■ **Trecho selecionado**
----

Minas Gerais

BOLA PARA A FRENTE

Por que é preciso “saber perder”?

Não assumir uma derrota faz mal ao ser e ao coletivo

Belo Horizonte (MG) | Brasil de Fato MG |
Marcelo Camargo - Agência Brasil

“Quem espera que a vida seja feita de ilusão, pode até ficar maluco ou morrer na solidão”, canta a banda Titãs na sua famosa música “É preciso saber viver”. Coincidentemente, o verso pode ser bem empregado nestas semanas pós-eleição presidencial.

O país atravessou uma das campanhas eleitorais mais disputadas da democracia brasileira e ser derrotado pode trazer sentimentos angustiantes. Contudo, uma derrota bem refletida pode, inclusive, ser fonte de crescimento pessoal.

----

■ **Tarefa 1**
Passe para o inglês esta frase do texto sobre saber perder: “Contudo, uma derrota bem refletida pode, inclusive, ser fonte de crescimento pessoal.”
■ **Tarefa 2**
Continue o texto sobre saber perder a partir da última frase, em um ou dois parágrafos.
As linhas abaixo não fazem parte deste exercício.

[Linhas de uma fonte de dados]
----

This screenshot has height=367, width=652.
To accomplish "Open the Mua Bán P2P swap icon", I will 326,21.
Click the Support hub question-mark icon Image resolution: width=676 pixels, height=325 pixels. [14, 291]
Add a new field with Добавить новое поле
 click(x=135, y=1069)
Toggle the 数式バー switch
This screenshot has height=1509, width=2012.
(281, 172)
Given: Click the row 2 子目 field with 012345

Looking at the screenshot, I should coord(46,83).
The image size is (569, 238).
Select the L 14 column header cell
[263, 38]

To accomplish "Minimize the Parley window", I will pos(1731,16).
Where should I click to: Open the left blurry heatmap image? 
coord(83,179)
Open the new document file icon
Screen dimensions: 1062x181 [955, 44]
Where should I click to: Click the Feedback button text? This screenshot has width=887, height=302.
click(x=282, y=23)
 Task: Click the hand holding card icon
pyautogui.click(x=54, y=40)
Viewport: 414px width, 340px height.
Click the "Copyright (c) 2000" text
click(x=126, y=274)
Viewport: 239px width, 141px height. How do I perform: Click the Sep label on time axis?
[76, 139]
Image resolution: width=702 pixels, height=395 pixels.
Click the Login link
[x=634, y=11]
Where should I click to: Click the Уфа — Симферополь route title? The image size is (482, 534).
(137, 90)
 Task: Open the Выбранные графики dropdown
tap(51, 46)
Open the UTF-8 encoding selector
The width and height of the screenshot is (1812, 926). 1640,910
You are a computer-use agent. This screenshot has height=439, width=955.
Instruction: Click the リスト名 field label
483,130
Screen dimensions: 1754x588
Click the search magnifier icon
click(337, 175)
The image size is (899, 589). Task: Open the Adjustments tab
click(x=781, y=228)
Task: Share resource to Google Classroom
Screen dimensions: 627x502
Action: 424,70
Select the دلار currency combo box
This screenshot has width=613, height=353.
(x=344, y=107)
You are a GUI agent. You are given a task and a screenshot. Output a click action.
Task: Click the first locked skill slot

----

■ **Resposta esperada 1**
However, a well-considered defeat can even be a source of personal growth.

■ **Resposta esperada 2**
Saber perder significa saber lidar com a essência da vida, segundo explica a psicanalista Maria de Fátima Ferreira. “Aceitar a perda nos humaniza e nos civiliza, no sentido de que não podemos ganhar sempre, nem tampouco somos seres infalíveis”, reconhece. Para ela, significa saber lidar com nossa própria falta e saber que, afinal, somos seres incompletos.

Fátima, que é membra da Escola Brasileira de Psicanálise e da Associação Mundial de Psicanálise, descreve que a aceitação da derrota, assim como o luto, é um processo que acontece aos poucos, em pequenas operações. Em suas palavras, é um processo de “digerir” a perda.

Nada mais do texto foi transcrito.